- TASK DETAILS -
The answer is an exact repetition of every entry, with all images left out.

Records from a data source
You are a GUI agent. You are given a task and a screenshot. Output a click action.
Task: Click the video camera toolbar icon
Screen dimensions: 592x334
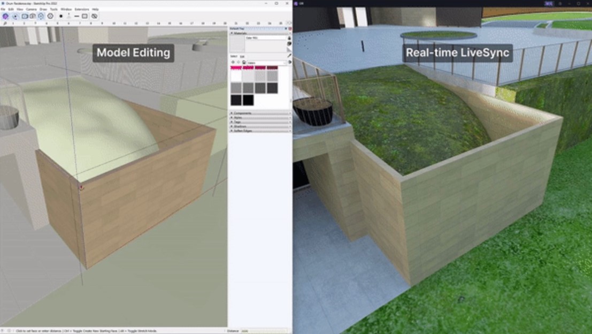point(25,16)
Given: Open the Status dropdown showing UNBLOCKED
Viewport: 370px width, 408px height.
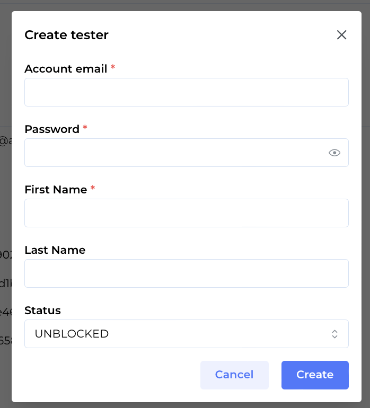Looking at the screenshot, I should [180, 334].
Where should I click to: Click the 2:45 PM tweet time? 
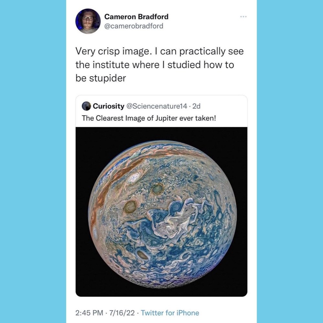tap(89, 313)
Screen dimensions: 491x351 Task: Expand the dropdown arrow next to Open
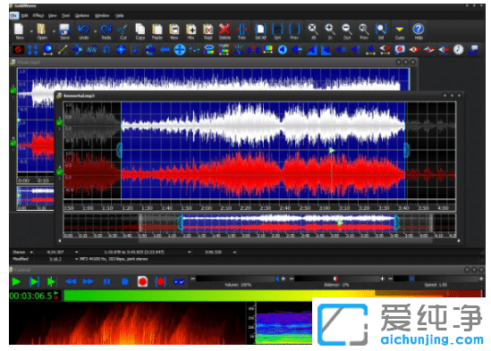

- PROBLEM SOLUTION -
You are a GUI agent. You are given a task and a screenshot. Output a click action.
Task: Click the video camera toolbar icon
Screen dimensions: 592x334
point(25,16)
Given: Open the Status dropdown showing UNBLOCKED
Viewport: 370px width, 408px height.
Looking at the screenshot, I should [180, 334].
Where should I click to: Click the 2:45 PM tweet time? 
tap(89, 313)
Screen dimensions: 491x351 Task: Expand the dropdown arrow next to Open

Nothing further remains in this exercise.